What I cannot respect is our simply throwing over the work of 30 years to destruction and washing our hands of all responsibility for either Jews or Arabs…It looks as if our whole moral, as well as material position in the Middle East has been disastrously weakened. We shall not win any favour from the Arabs over this. After all, their passionate resentment against the Jews is only part of their more general xenophobia, and we shall find them more difficult in Egypt and Iraq than ever.109

In Palestine, during the last days of the mandate, the army got into a muddle, simultaneously evacuating troops and calling for reinforcements. Living in and leaving behind a vacuum, the administration could do nothing and had nothing to do. Towards the end Gurney played a lot of tennis and dwelt on the contrast between natural glories and man-made horrors in the Holy City. He was struck by the coruscating brilliance of the “sunlight in which every stone and tree becomes a jewel—urbs Sion aurea, Jerusalem the golden; or, as Josephus put it, a golden bowl full scorpions.” At sunset the towers of the city and “the deep obscurities of the valleys had the colours of a Japanese print.”110 But red tracers streaked across the pale blue sky. Most civilians kept their heads down and had their cars stolen.
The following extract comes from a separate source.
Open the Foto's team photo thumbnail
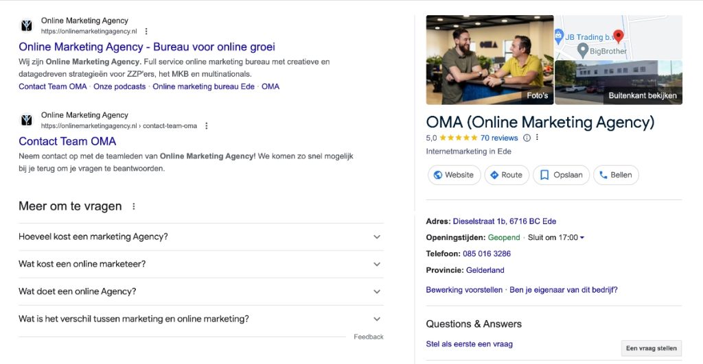 click(x=489, y=60)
The High Commissioner was an exception. After inspecting a guard of honour drawn from the Highland Light Infantry, Cunningham drove through the Damascus Gate and out of the city in an armour-plated Daimler with one-inch-thick glass loaned to him by King George VI, for whom it had been built during the Blitz. Even so Cunningham was stopped at both Jewish and Arab checkpoints. The majesty of his vehicle scarcely compensated for the ignominy of his exit.